La delegación británica duró poco en la edición organizada por Argentina. Sin embargo, su huella quedó marcada por las particulares acciones de sus jugadores. Faltan 167 días para Rusia 2018

La estadía de Escocia en la Copa del Mundo que organizó la Argentina duró pocos días. La derrota ante Perú (3 a 1), el empate con Irán (1 a 1) y el histórico triunfo ante Holanda (3 a 2) marcaron la prematura eliminación en el campeonato internacional. Sin embargo, sus protagonistas dejaron una huella marcada por su paso por Córdoba y Mendoza.


Probablemente el caso más resonante fue el que vivió Willie Johnston, quien después del debut frente al combinado incaico dio positivo en uno de los controles antidoping por haber consumido Reactivan, un estimulante que contenía Fencamfamin. Fue la primera y última presentación del virtuoso atacante, dado que la federación de su país decidió expulsar de por vida al futbolista que intentó tener mayor resistencia con una sustancia prohibida por la FIFA.
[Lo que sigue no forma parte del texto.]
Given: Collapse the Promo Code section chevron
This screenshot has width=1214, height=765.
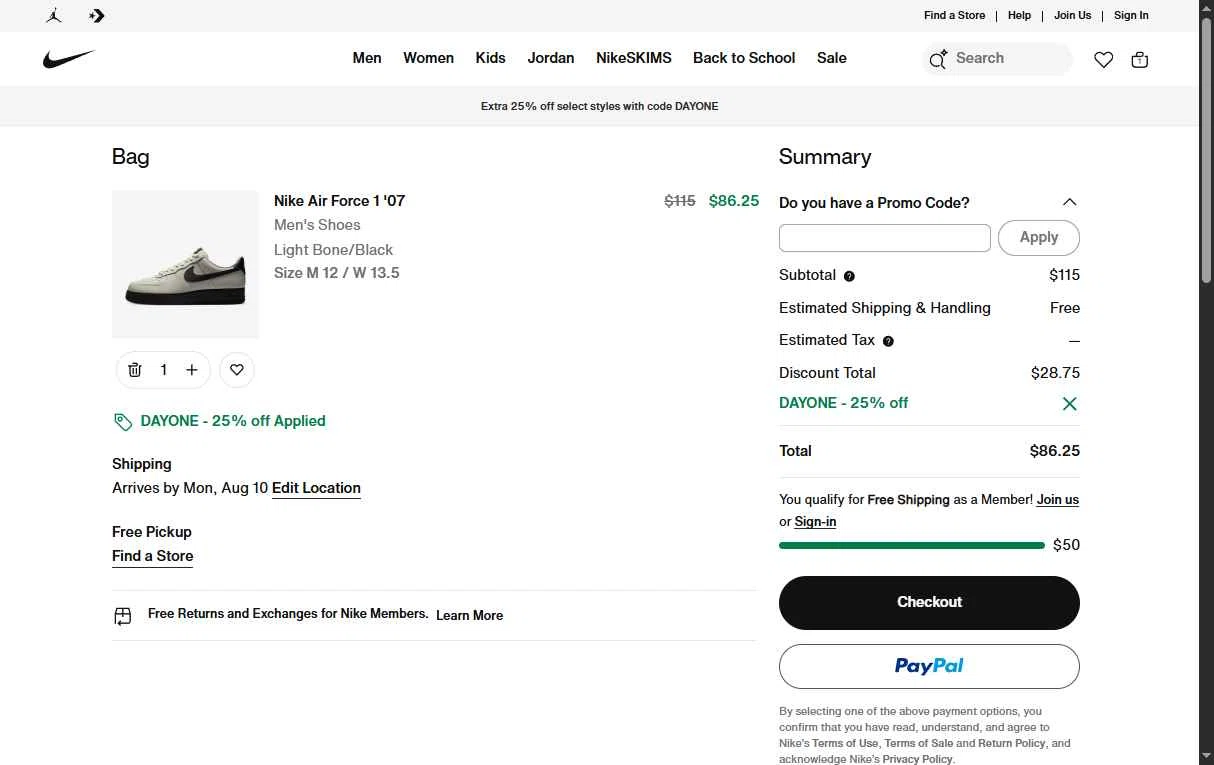Looking at the screenshot, I should tap(1069, 202).
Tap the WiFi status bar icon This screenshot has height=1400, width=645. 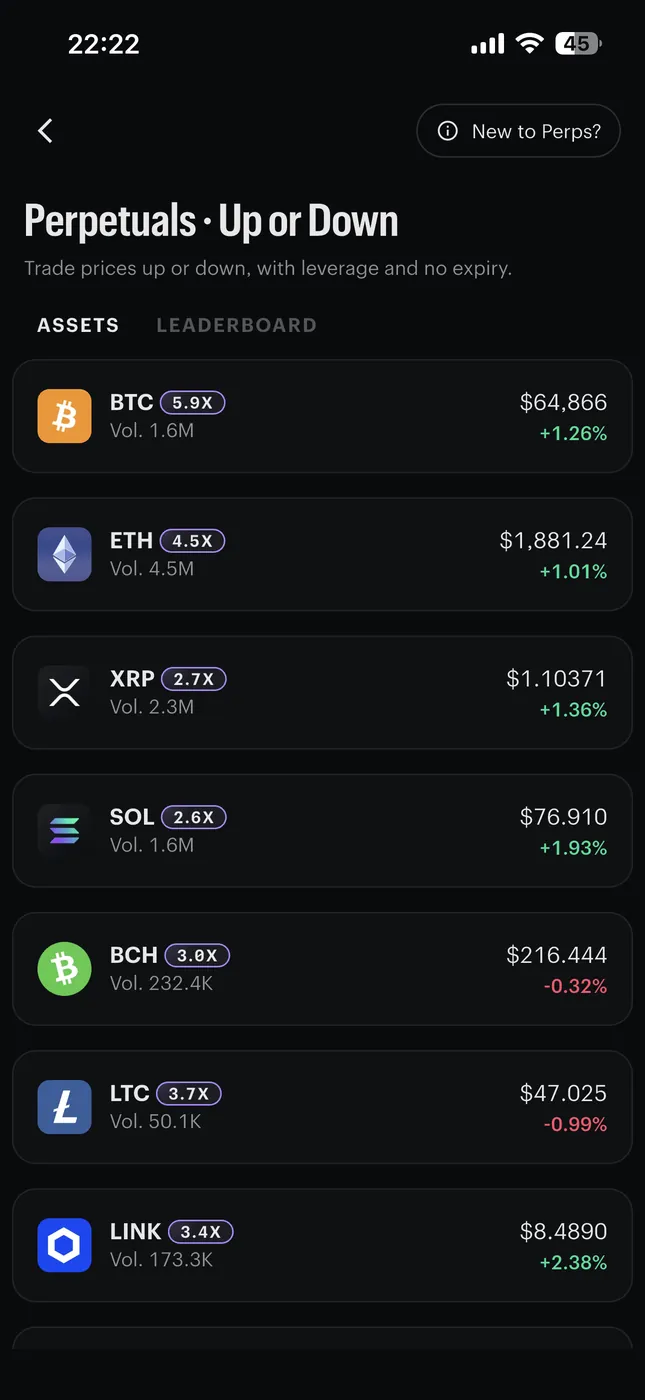point(529,44)
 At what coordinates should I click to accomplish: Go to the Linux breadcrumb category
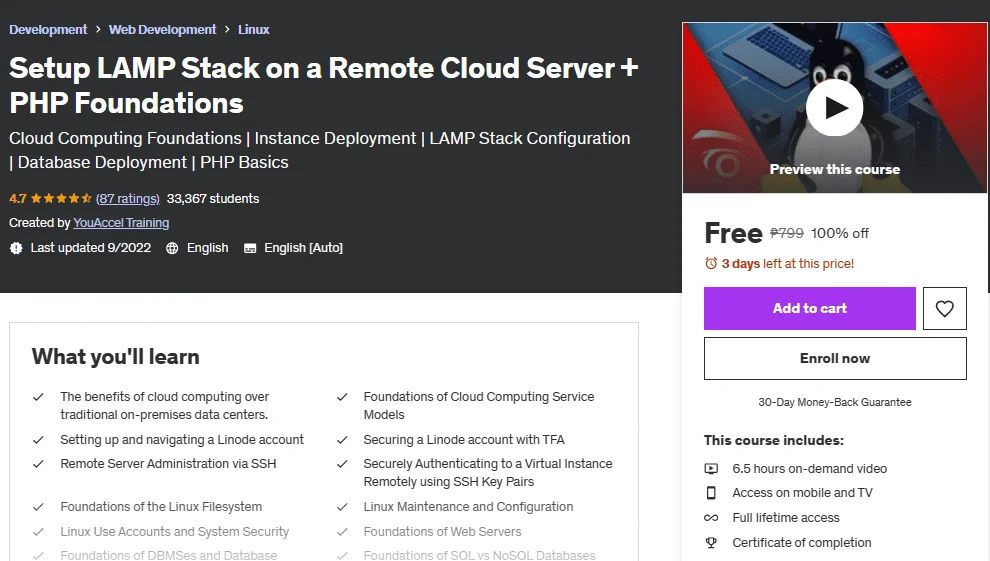coord(254,30)
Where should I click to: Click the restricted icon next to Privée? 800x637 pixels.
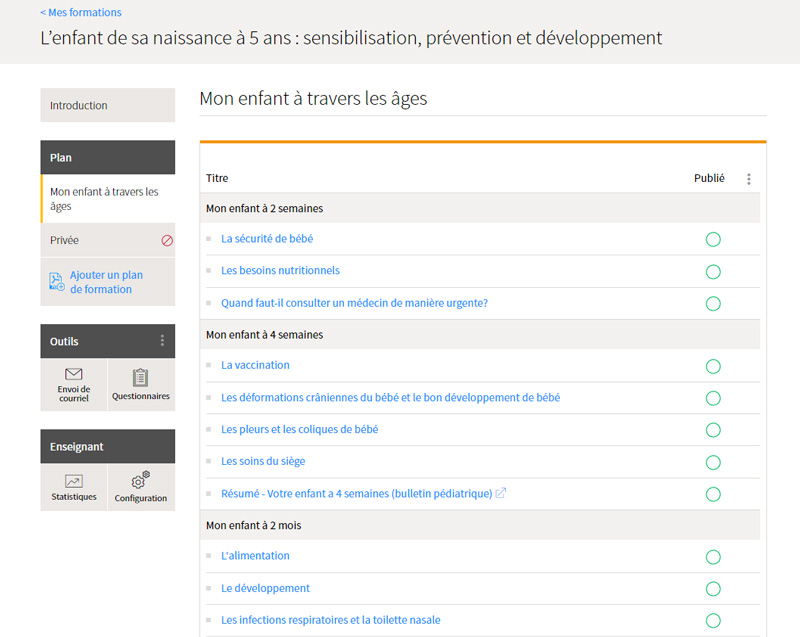click(x=167, y=241)
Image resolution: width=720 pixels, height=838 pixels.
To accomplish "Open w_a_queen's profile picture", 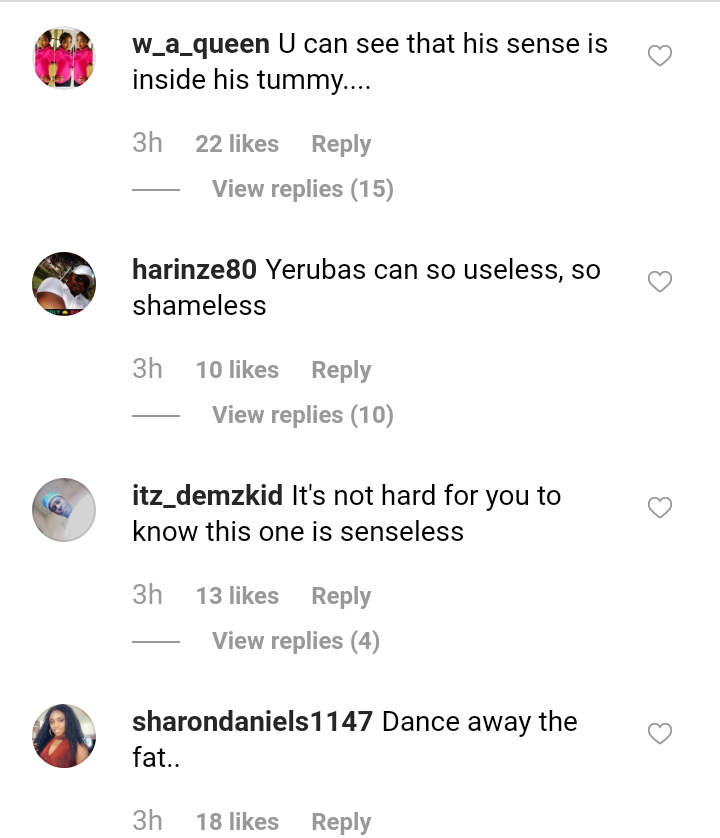I will tap(64, 58).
Otra curiosidad que vivió la delegación británica tuvo que ver con el comportamiento de sus jugadores en el hotel donde se concentraban en Alta Gracia. Según las autoridades del lugar, cuando los escoceses debieron dejar las instalaciones para disputar su tercer compromiso en Mendoza, las habitaciones quedaron plagadas de botellas vacías de whisky, licor y otro tipo de bebidas alcohólicas. Una situación similar a la que sucedió con los polacos, quienes llegaron a Buenos Aires con una dotación de 380 botellas de vodka para las 35 personas que conformaban la lista oficial de representantes del equipo europeo.


La espontaneidad de los escoceses fue tan risueña, que hasta su propio entrenador tuvo un episodio luego de la victoria frente al conjunto que disputaría la final del certamen en tierras cuyanas. Como la conquista no fue suficiente para acceder a la siguiente instancia del torneo, Ally MacLeod no ocultó sus sensaciones de tristeza que le provocó la eliminación. En plena conferencia de prensa, el director técnico observó cómo un perro callejero invadió el lugar para escapar del crudo frío mendocino y sentarse a su lado en busca de calor. "I think he is the only friend I have got left" ("Creo que es el único amigo que me queda"), dijo ante los micrófonos el entrenador que se alejó de su selección luego del fracaso deportivo.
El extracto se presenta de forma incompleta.